Brief. Please copy the records word for word, from the line that contains "Task: Dislike hyeoni's" through the line that contains "pyautogui.click(x=1586, y=62)". Leave the pictures out.

Excerpted data.
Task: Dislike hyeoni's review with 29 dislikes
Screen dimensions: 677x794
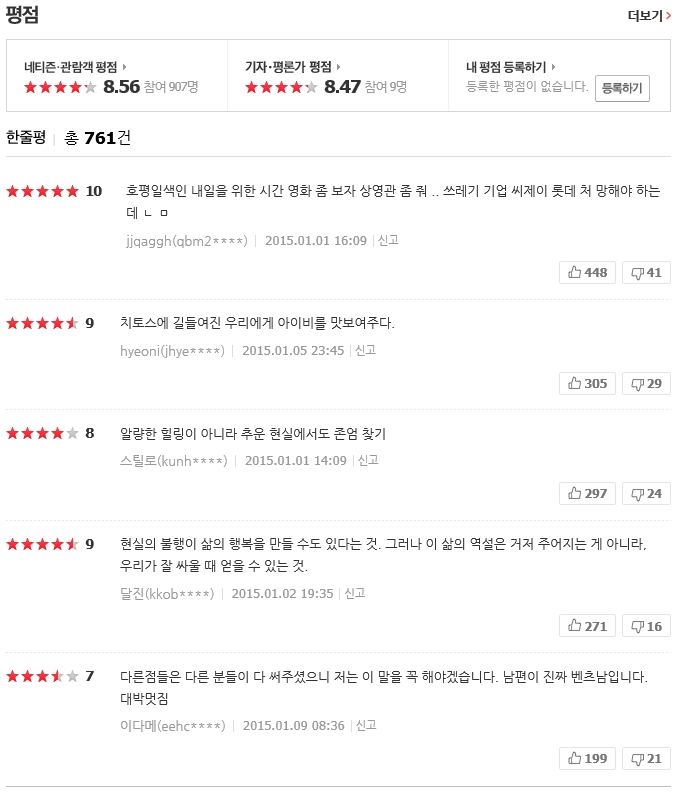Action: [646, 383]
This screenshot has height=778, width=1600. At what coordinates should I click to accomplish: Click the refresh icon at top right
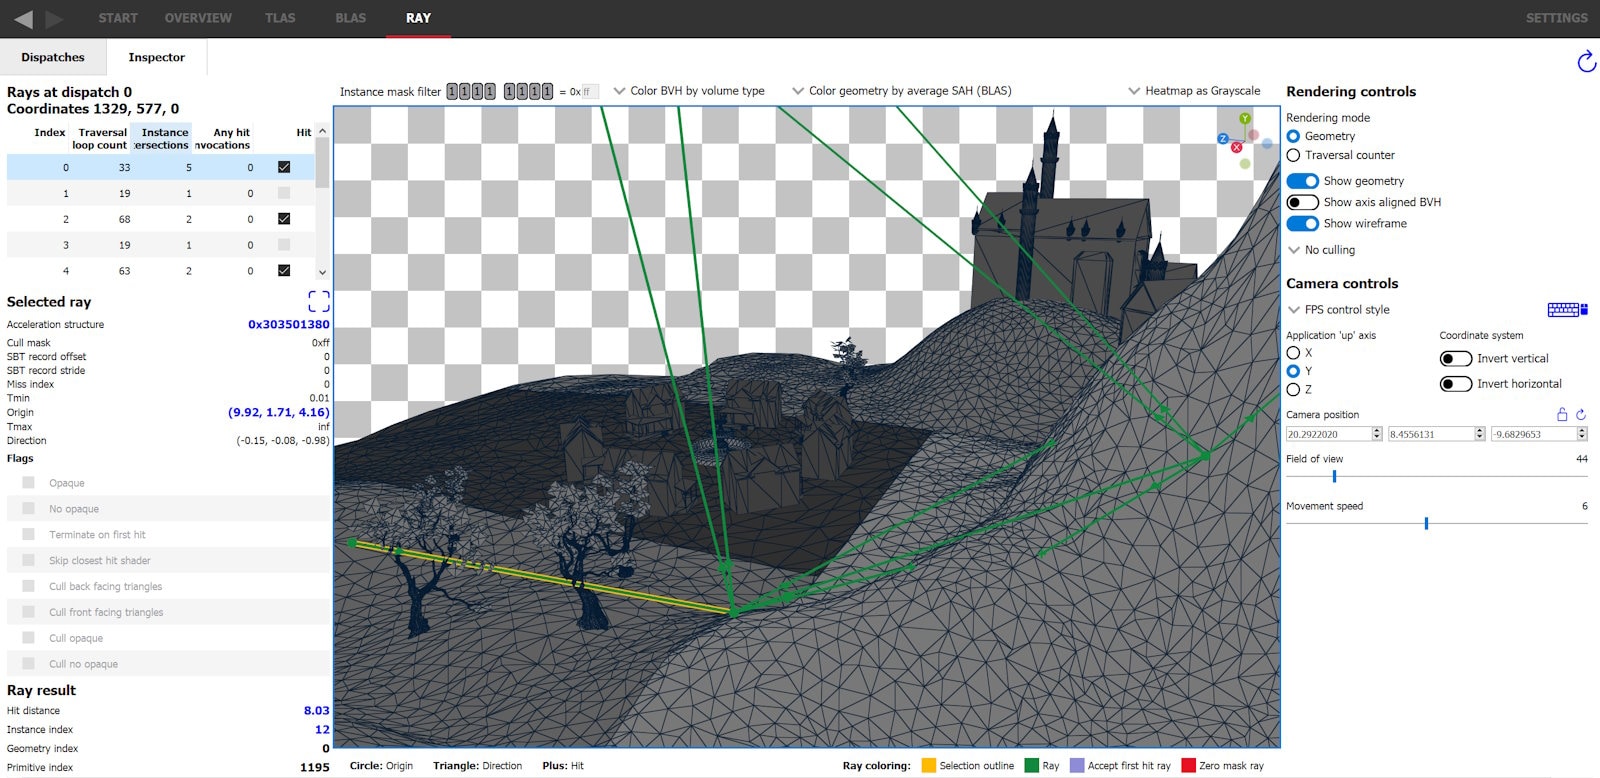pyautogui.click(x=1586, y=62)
==
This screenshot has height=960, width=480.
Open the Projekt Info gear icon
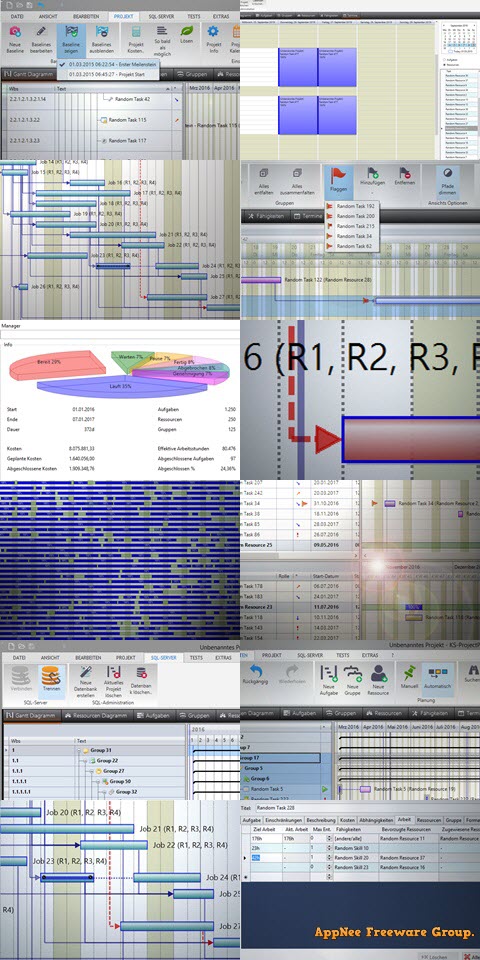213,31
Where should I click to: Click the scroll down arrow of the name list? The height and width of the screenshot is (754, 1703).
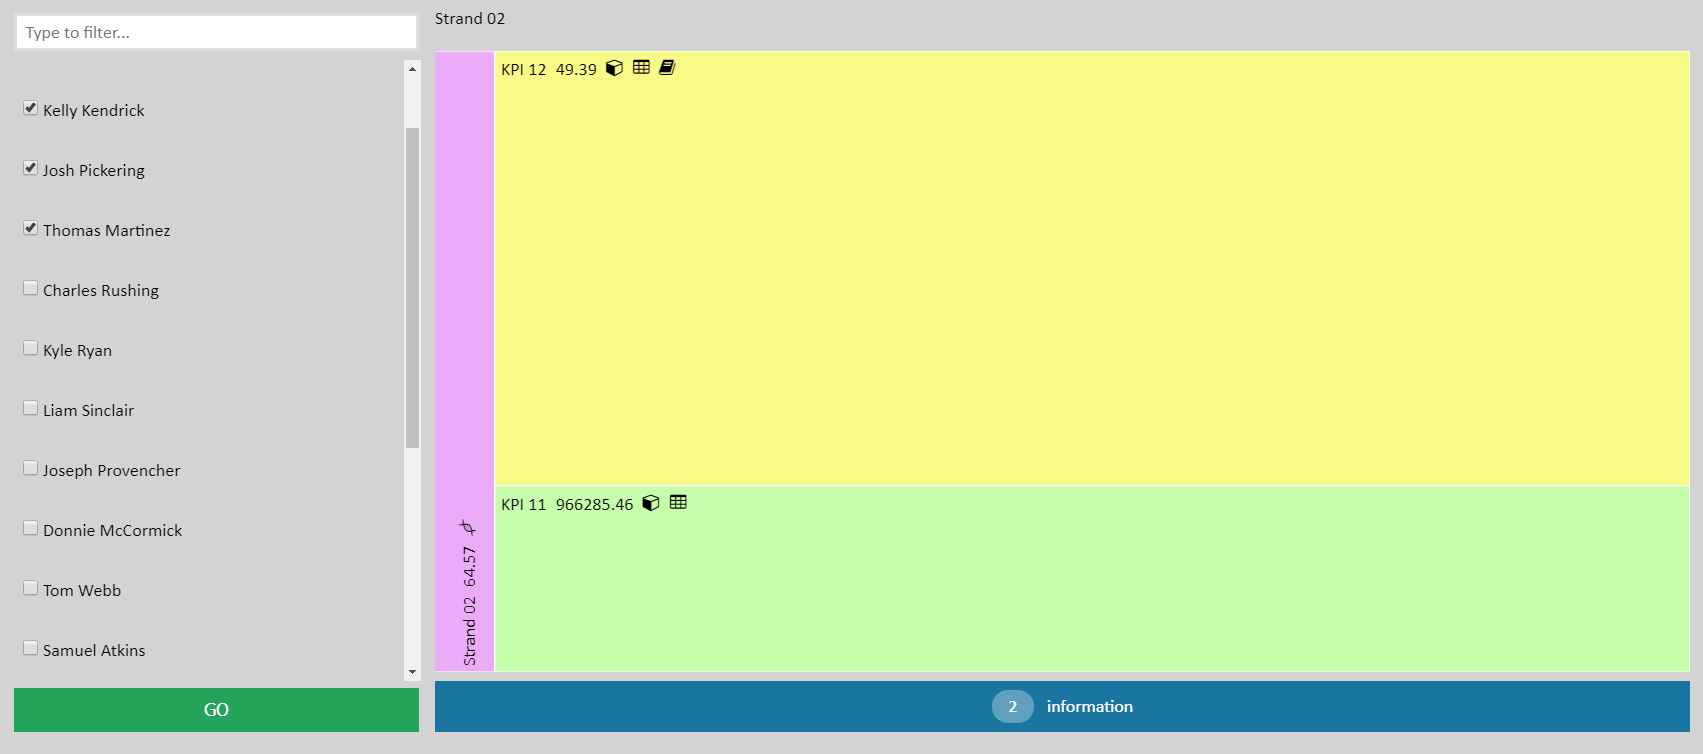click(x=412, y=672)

Full output.
Task: Dislike hyeoni's review with 29 dislikes
Screen dimensions: 677x794
Action: [646, 383]
This screenshot has height=778, width=1600. At what coordinates should I click to accomplish: Click the refresh icon at top right
pyautogui.click(x=1586, y=62)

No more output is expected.